## Instructions for the task
Exactly transcribe the span of lines from the one containing "Click the word 'scheduled' in the description" through the final line of the entries, inclusive, and nothing outside it. Exclude the pictures.

Collected data
━━━━
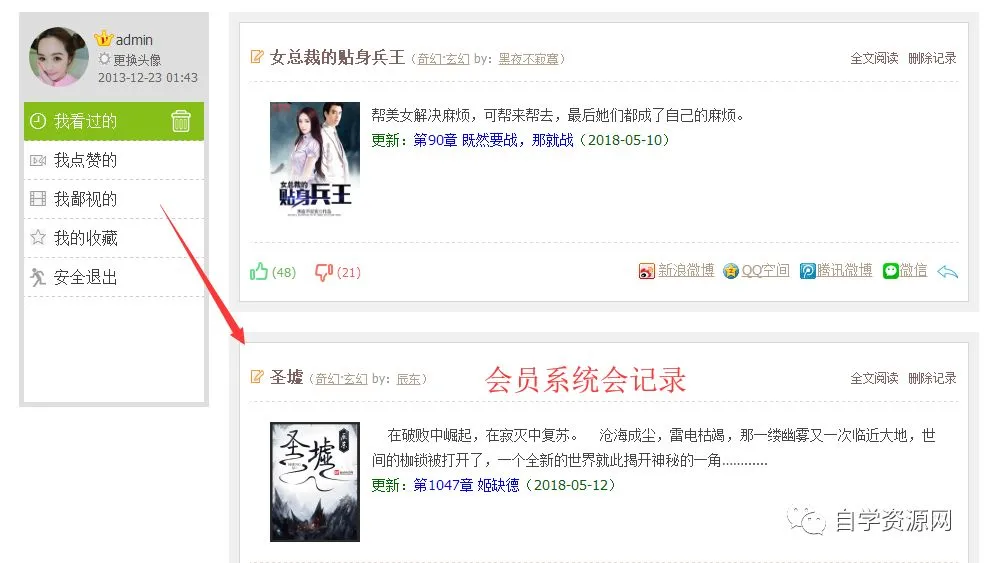984x563 pixels.
Task: Click the 腾讯微博 share icon
Action: point(807,271)
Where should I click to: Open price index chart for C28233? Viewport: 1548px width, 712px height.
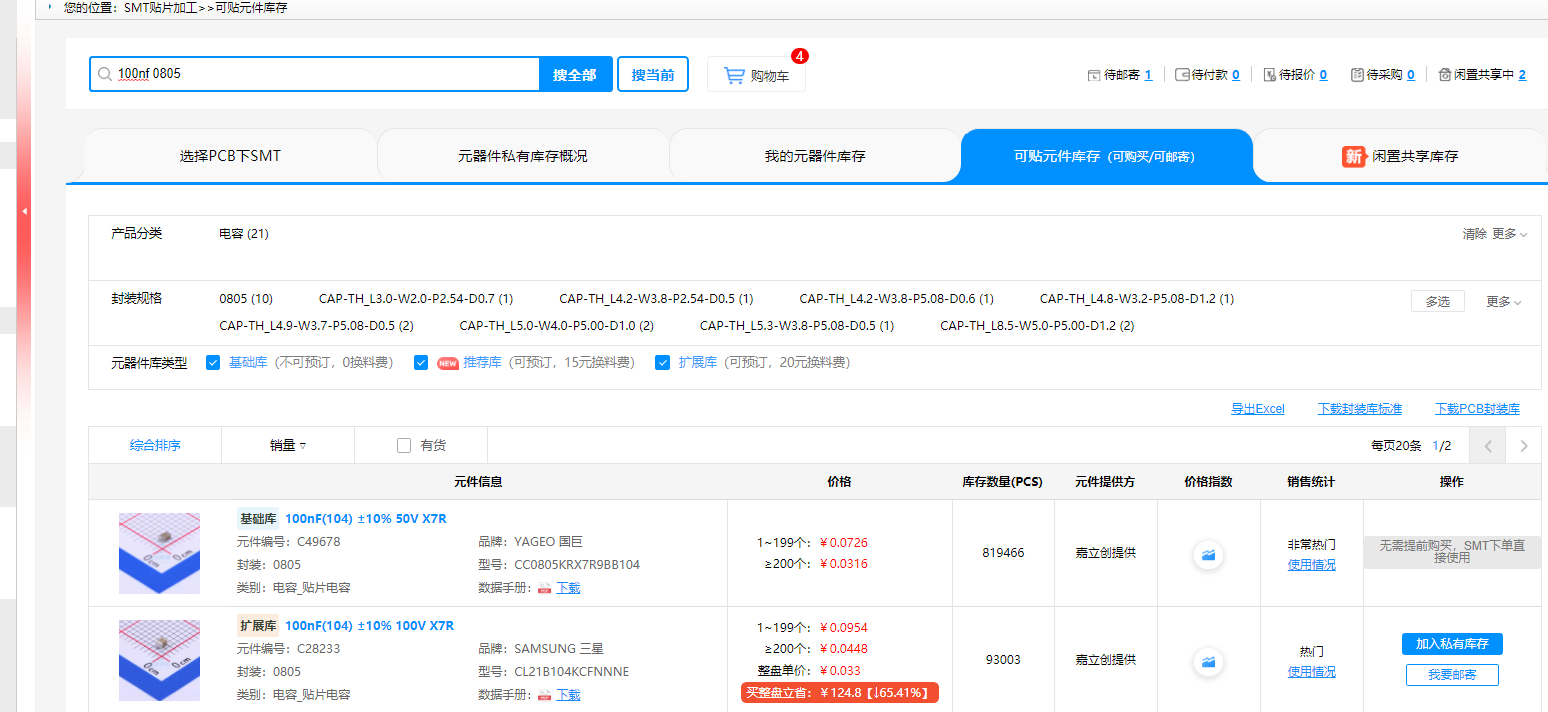[x=1208, y=661]
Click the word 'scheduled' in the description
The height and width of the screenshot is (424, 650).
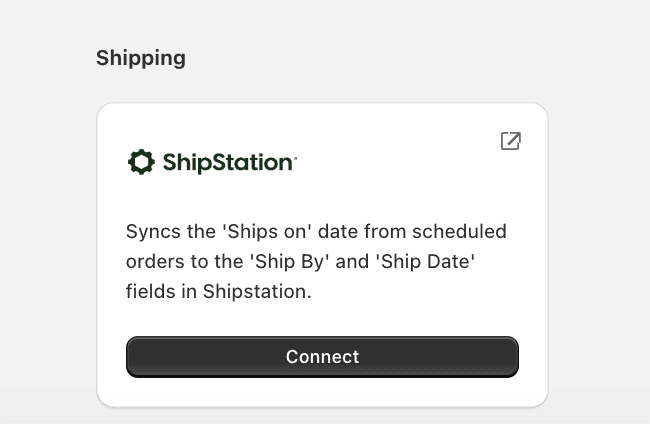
━━━━
## Answer to the problem
Click the word 'scheduled' in the description
The height and width of the screenshot is (424, 650).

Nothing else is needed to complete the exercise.